The calculated thermal conductivity-depth profile and the corresponding error range are shown in Fig. 1.

Fig. 1: Thermal conductivity-depth profile and lithological distribution down to 1000 meters, for the city of Roermond in the Netherlands.
Running the example
For running the example, either run the batch script batch_Roermond.py directly from your
IDE or use the CLI by:
Note
This example has a significant run-time (>2h).
Results
The Lithology command in the batch_Roermond.json file runs the lithology module with the provided configuration file.
Since the flag read_from_table in the configuration of the lithology module is set to true, the table with subsurface
thermal conductivity profiles must be pre-defined. Running the Lithology command creates the figure to visualize the
subsurface model, in Fig. 1.
In case the read_from_table flag is set to false, the set of thermal conductivity profiles is calculated from the
subsurface lithology data linked in the configuration file.
The effect of the temperature-depth profile on the fluid temperatures and borehole wall temperature of the simulated system are shown in Fig. 2.

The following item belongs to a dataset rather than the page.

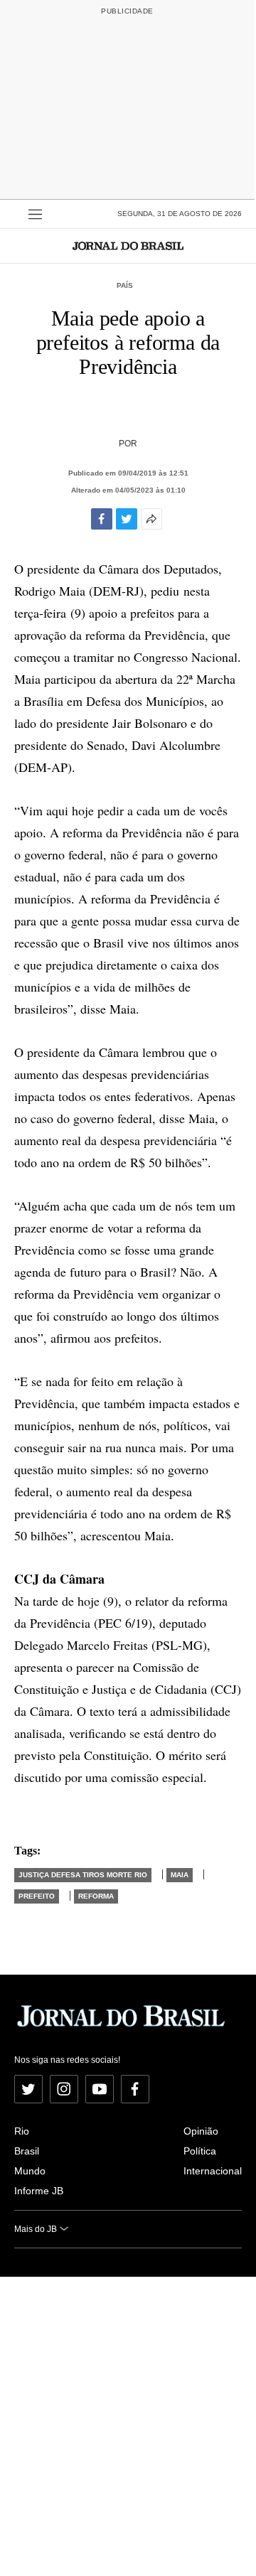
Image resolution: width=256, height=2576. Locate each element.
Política (199, 2151)
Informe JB (38, 2190)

Figure 2: Fluid, borehole wall and subsurface temperature of the simulated double U-tube BHE system in Roermond, down to 800 meters and after 100 hours of operation.
The relation between maximum system depth and average power yield in the first year of operation, at the location of Roermond, is shown in Fig. 3. The scattered nature in the plotted datapoints derives from the uncertainty range applied to the subsurface properties in the calculation of the thermal conductivity profiles. The non-linear increase in power yield with depth is related to the depth-dependency in the subsurface properties, and shows how the potential for deeper BHE systems is fostered when considering subsurface heterogeneity in predictions of the system performance.

Fig. 3: Relation between average generated power (\(Q\)) in the first year of operation and the maximum depth (\(H\)) of a double U-tube BHE system in Roermond.